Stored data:
──────────

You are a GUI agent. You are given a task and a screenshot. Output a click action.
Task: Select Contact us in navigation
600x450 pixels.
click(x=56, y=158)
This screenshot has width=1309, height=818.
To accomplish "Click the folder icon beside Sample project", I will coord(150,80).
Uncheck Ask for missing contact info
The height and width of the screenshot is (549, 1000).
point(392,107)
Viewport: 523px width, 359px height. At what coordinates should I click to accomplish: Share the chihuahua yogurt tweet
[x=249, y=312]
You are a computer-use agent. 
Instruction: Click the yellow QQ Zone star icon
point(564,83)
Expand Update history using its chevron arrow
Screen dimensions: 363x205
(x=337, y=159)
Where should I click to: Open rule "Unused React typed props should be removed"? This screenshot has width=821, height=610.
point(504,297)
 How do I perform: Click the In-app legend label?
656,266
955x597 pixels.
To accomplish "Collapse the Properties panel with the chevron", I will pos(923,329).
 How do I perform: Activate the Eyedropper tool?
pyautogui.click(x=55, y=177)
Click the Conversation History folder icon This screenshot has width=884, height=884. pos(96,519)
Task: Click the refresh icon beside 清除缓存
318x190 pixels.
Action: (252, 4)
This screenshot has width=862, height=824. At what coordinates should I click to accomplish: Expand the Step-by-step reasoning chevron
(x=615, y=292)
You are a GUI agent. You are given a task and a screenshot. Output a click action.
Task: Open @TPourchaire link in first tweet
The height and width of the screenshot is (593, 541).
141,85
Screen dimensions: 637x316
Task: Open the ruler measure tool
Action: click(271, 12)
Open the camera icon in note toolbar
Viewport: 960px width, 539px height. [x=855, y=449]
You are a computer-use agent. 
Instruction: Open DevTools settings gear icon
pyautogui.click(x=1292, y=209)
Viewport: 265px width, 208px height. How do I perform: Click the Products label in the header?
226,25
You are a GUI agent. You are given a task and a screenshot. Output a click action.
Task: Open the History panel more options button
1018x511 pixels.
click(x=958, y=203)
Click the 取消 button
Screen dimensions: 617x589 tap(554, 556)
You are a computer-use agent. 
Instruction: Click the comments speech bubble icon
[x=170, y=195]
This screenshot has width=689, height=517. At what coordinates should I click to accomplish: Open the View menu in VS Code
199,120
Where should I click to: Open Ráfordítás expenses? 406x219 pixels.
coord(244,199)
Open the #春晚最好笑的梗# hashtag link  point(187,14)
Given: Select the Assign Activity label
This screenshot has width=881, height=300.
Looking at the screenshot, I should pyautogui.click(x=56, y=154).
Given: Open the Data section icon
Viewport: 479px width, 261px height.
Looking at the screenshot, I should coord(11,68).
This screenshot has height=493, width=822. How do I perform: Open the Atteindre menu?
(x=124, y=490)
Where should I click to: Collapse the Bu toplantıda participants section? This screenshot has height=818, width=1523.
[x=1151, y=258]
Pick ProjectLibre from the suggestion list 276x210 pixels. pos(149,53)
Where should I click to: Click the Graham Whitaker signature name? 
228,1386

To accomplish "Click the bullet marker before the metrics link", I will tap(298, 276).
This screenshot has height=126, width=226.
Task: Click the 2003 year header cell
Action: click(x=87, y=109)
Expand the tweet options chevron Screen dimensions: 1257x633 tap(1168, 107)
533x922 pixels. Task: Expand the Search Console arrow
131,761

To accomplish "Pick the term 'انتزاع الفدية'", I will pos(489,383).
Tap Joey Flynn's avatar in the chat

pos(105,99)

──────────

For the word "Select", please say how many lines in the entries hold it, with only the number as the reply.

2